* _Provided text_:
________________________________________
St Francis de Sales on aligning with Divine Will, in respect to the freedom sweetly offered through the following of Christ, the opening of the heart of a Catholic man or woman to the necessary flexibility to unify with God’s will. Rigidity, hardheadedness, or haphazard, flighty, efforts will not suffice. The quotes moves forward from the freedom the previous St Francis de Sales quote established.
This freedom (of the Children of God) has two opposite vices: instability and constraint or, in the extreme dissoluteness and slavishness. Instability is a kind of excessive freedom which makes us want to change our practices or our state in life for no good reason or without knowing if to do so is God’s will. The least pretext is enough to make us change a practice, a plan, a rule; for the filmiest excuse we give up a rule or a good custom; it becomes like an orchard open on all sides, where the fruit is not for the owner but for all who pass.
Am I really pursuing God to satisfy my whims and boredom in life? Do I use faith to suit my fickle interests and desires? In truth, am I really doing whatever I want, doing everything to suit me?
Constraint or slavishness is a certain lack of freedom that causes the soul to be unduly anxious or angry when it cannot carry out what it had intended to do, even though it could now do something better.
My daily spiritual exercise is the attendance of mass and Eucharistic adoration at St Paul’s. It is a demand, yet flexibility exist. If I break my leg. I must tend to my broken leg, missing mass and adoration without anxiety. I may feel sorrow, yet not stress out about the matter. If my work schedules me for first shift, I am obedient to work, again missing mass with no consternation, altering plans to attend an evening mass. Doing something better is a more difficult discernment. I place a session with Dr. Nichta in that category, again altering plans so an earlier mass obliges. I would also consider involvement with the Blessed Sacrament Congregation, or such properly discerned efforts within the Church.
St Francis de Sales elaborates.
First of all, I must point out two rules which must be observed if we are not to fail in this matter. First, we should never neglect our exercises and the common norms of virtue unless to do so appears to be God’s will. Now the will of God is indicated in two ways: through necessity or charity.
Necessity is obvious. The broken leg a suitable example. Charity needs consideration.
________________________________________
* _Study material_:
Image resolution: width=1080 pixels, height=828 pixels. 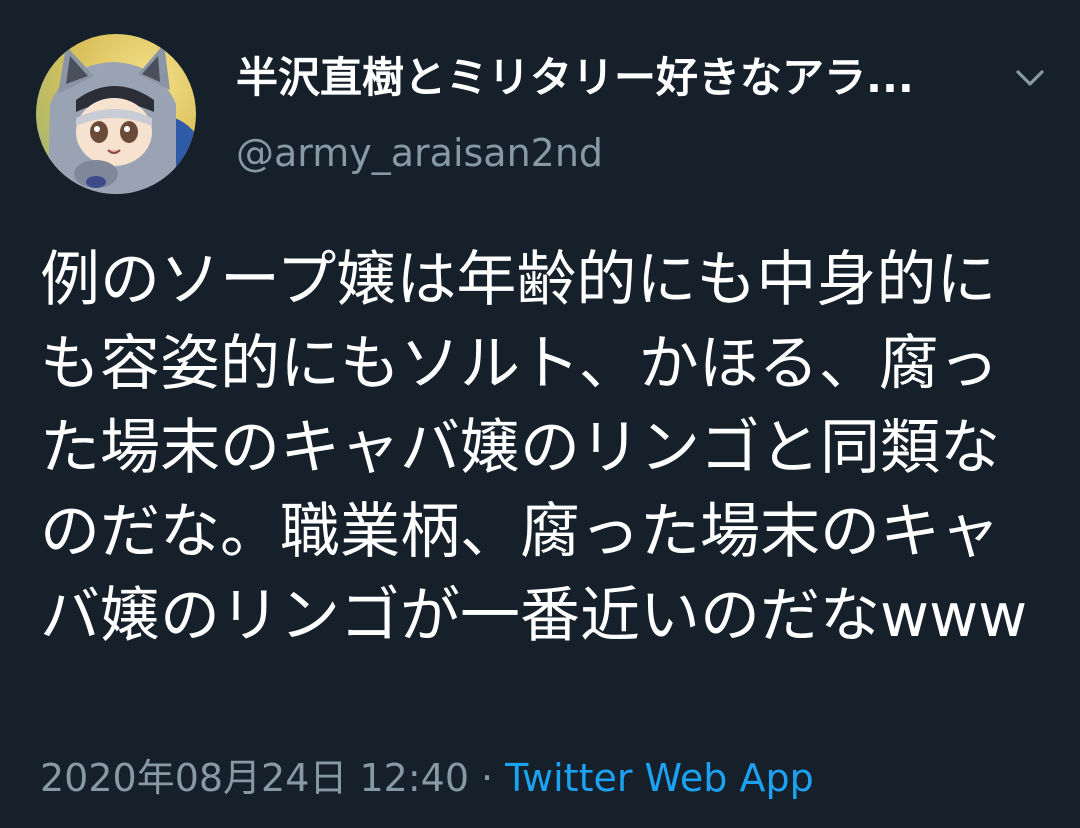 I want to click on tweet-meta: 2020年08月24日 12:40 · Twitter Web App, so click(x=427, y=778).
________________________________________
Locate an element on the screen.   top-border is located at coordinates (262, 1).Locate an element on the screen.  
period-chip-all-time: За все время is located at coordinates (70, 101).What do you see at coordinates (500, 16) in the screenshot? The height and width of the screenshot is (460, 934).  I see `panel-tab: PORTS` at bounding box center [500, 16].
________________________________________
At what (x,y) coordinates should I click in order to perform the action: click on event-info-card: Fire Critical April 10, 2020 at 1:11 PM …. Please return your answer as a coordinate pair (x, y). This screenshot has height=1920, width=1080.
________________________________________
* _Your instructions_:
Please give again the part of the St Francis de Sales text that opens with the words containing "St Francis de Sales elaborates." and closes with "necessity or charity.", swapping "exercises" for "practices".

* _Answer area_:
St Francis de Sales elaborates.
First of all, I must point out two rules which must be observed if we are not to fail in this matter. First, we should never neglect our practices and the common norms of virtue unless to do so appears to be God’s will. Now the will of God is indicated in two ways: through necessity or charity.